I told my dh about my plan to hire myself and to pay myself with a small amount of cash to use for whatever I want each week. He thinks it's a great idea. And he even said that he's willing to help out with the housework the same way he does when I have a job working for someone else. The only thing he said that's at all negative is that I have to work toward finishing one project, not start seven different ones each week. (I refrained from saying, "Duh!", since I'm very aware of that tendency that I have.)

So, I'm planning to spend the weekend getting ready for my new job, the same way I have in the past.
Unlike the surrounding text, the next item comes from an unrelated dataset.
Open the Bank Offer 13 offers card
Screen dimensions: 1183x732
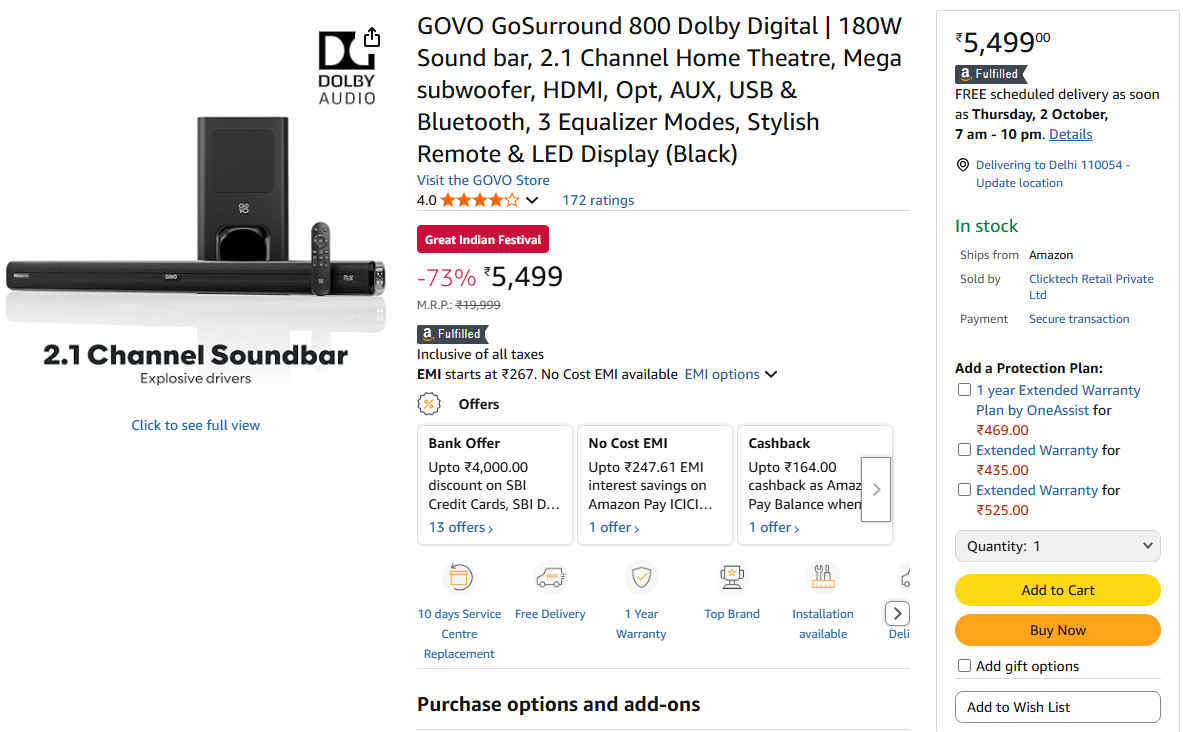pyautogui.click(x=494, y=485)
Getting the house clean and the errands done. Making sure that the dinner plan is easy and can be done in the time I will have available. The best part is that I don't have to commute, which gives me more time to get the daily stuff done around here.

It also makes it easier to stick with my health goals and I won't have to spend a lot of time making my lunch the night before. Not having to commute also gives me a little time to go for walks. Walks actually clear my head and help get the writing flowing, so it accomplishes two goals at once.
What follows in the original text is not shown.